Das hat mir auch, ein paar Jahre ist's her, endgültig den Appetit verdorben. Ich hab mich überreden lassen und war mit Bekannten im Augustiner-Biergarten. Nach zwei Maß musste ich aufs Klo. Im Pissoir hab ich grad meinen Laden geöffnet, da ruft es hinter mir: ,,Gell, aa da Baby muaß hin und wieda sei Hosn obelassn.'' Ich dreh mich erschrocken um. ,,Denk da nix, i hob dein Schwanz scho im Fernsehn gseng, wiasd ausm Bett von da Mona krabbelt bist, in Paris seids gwen, gell?'' - Mehr sagt er nicht, er stellt sich neben mich und pinkelt einen Strahl ins Urinal, der mich vor Neid erblassen lässt. Bei mir kommt nichts mehr, kein Tropfen. Gedemütigt zieh ich den Schwanz ein und flüchte unverrichteter Dinge.

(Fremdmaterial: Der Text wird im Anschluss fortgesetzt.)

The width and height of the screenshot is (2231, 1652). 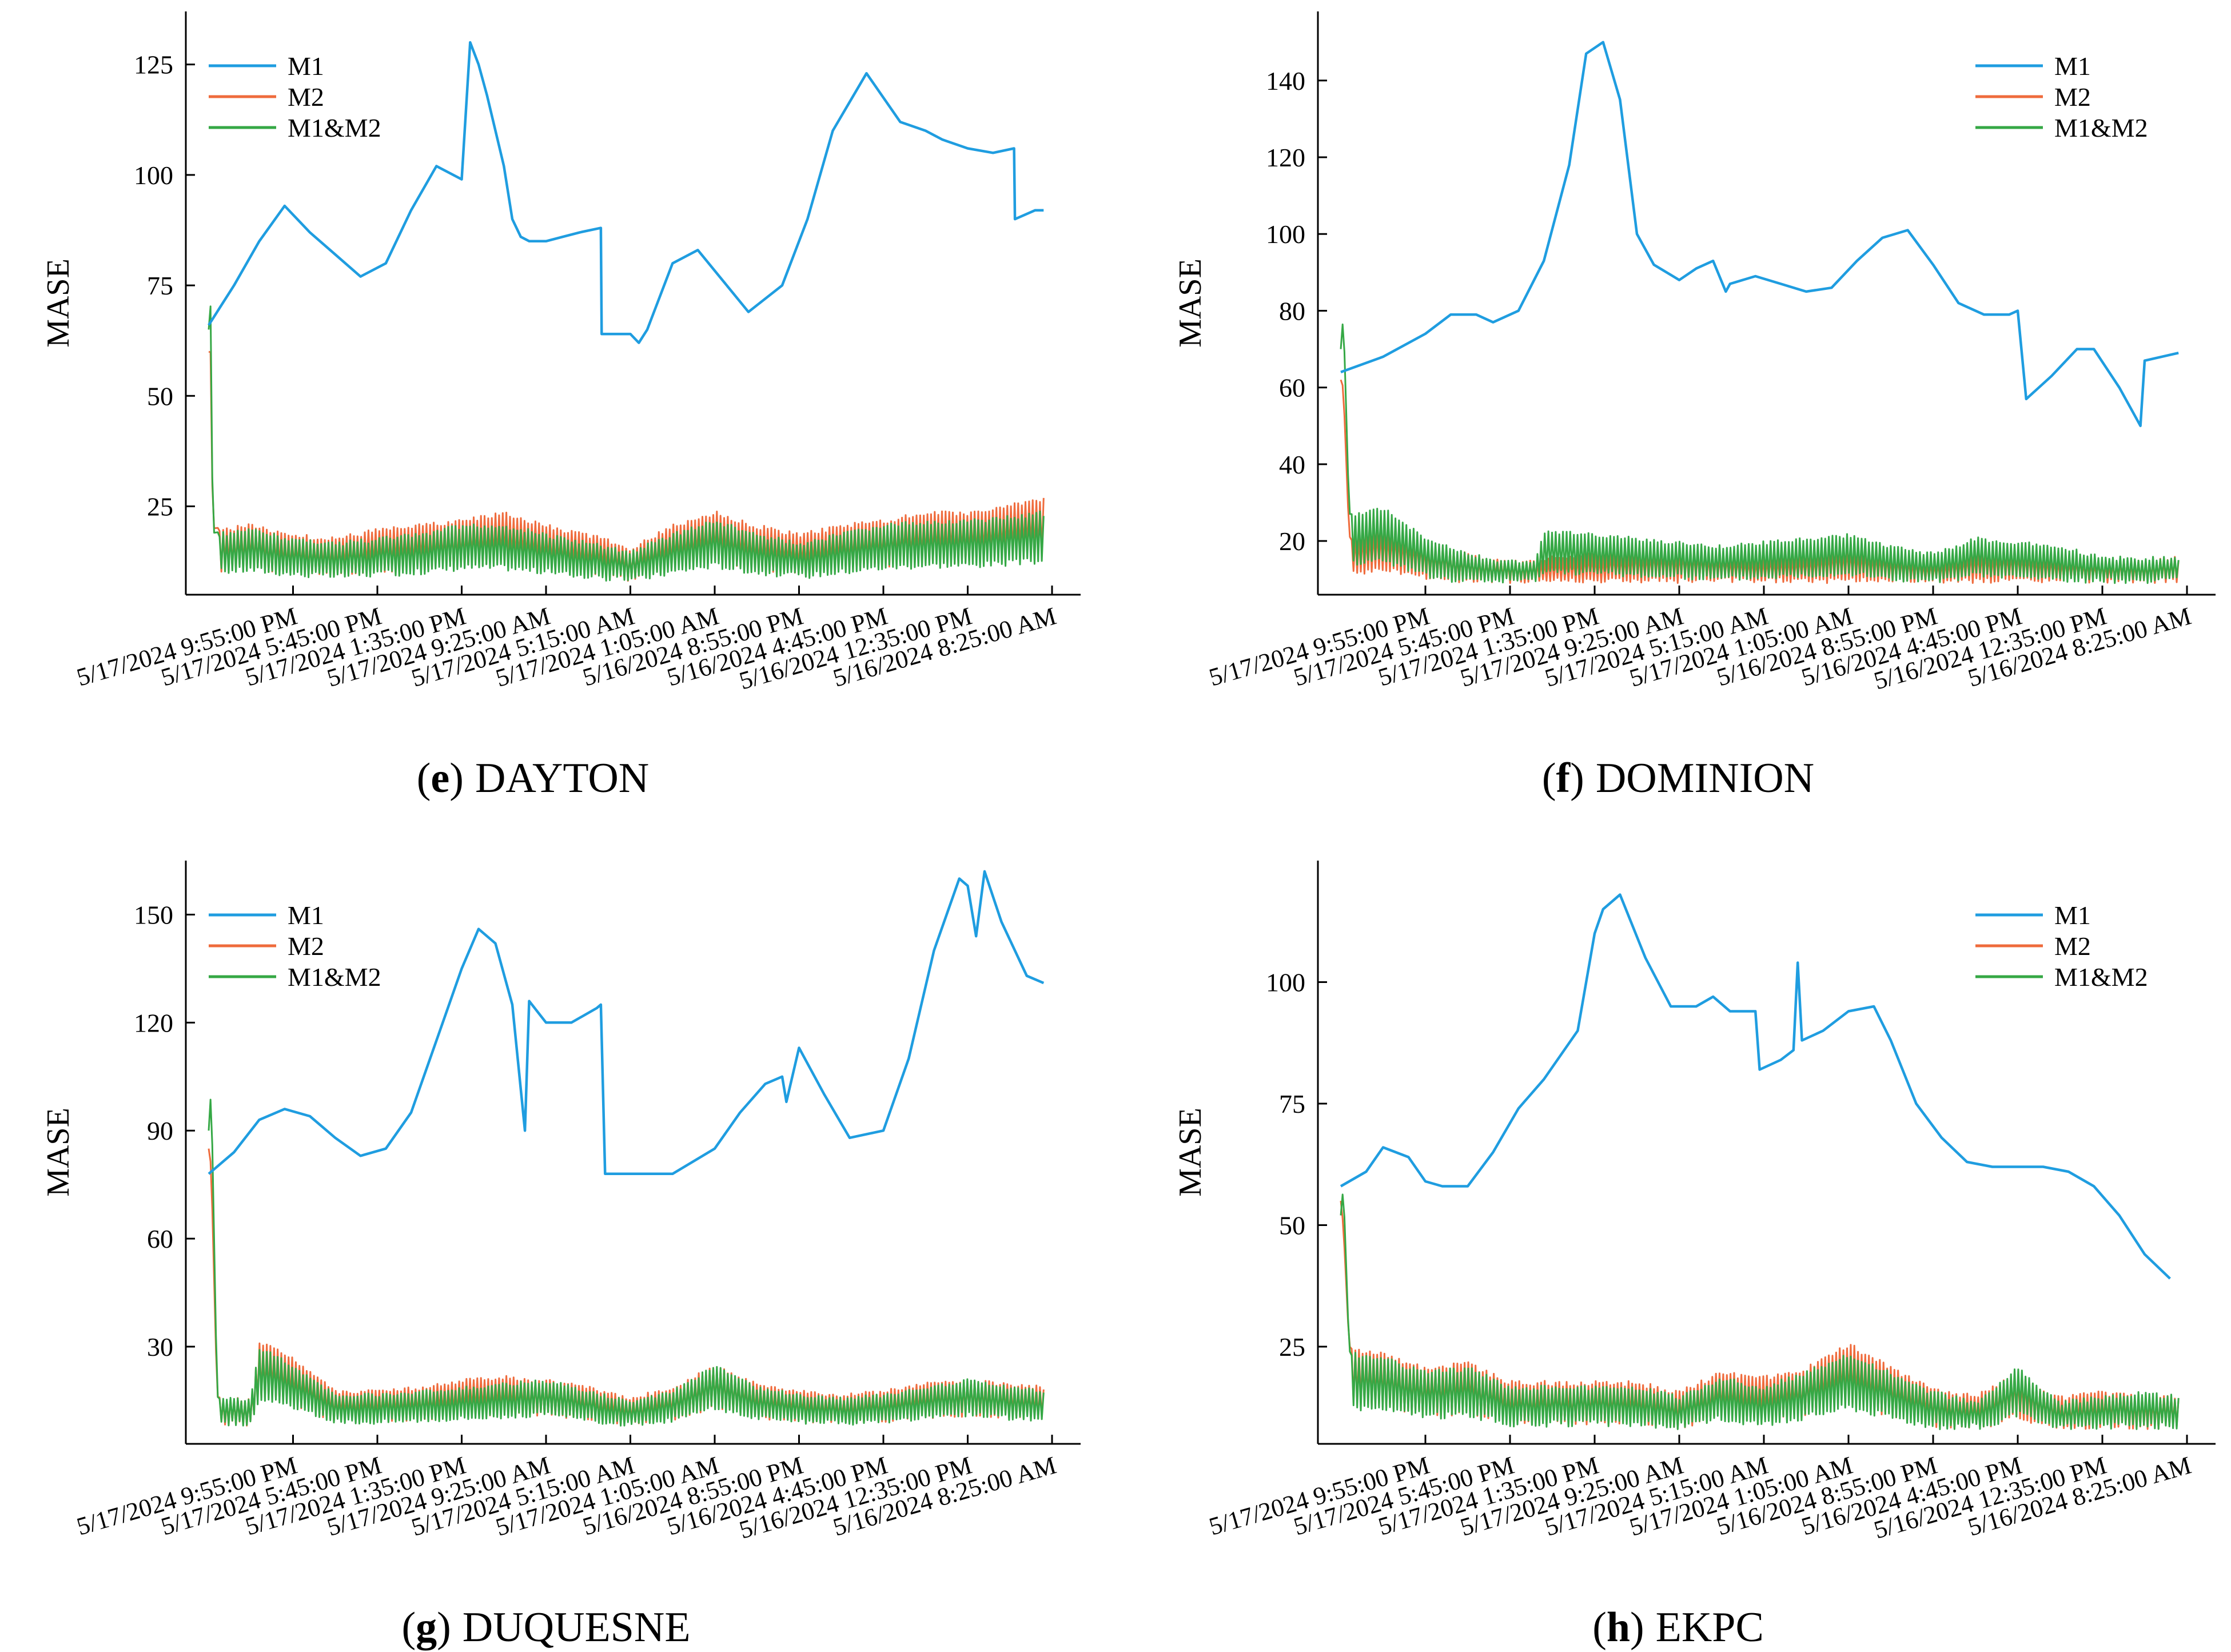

Da ich wie fast alle Künstler auch an Verfolgungswahn leide, trau ich mich nicht mehr aufs Klo, sondern sitz mit voller Blase da und trink zur Kompensation nichts mehr. Man redet mich blöd an, ich grantel zurück. Ich bin unglücklich und nüchtern. Halt's eine Stunde aus und geh dann zum Hauptbahnhof; zum Pinkeln. In einen großen, vollen Biergarten bringen mich keine zehn Pferde mehr. Aber bei mir daheim, an der Alz bei Altenmarkt, da gibt's einen kleinen, idyllisch in die Landschaft gestreuten Biergarten, der heißt ,,Beim...'' - ja so blöd werd ich sein und das hier verraten!!! Den mag ich, und wenn ich da hinkomm, bin ich der Franz und nicht der Baby. Tipp: Mit dem Radl hinfahren und mindestens drei Maß trinken: Der Rückweg wird so lang, dass man in den Haxn die Unendlichkeit spürt.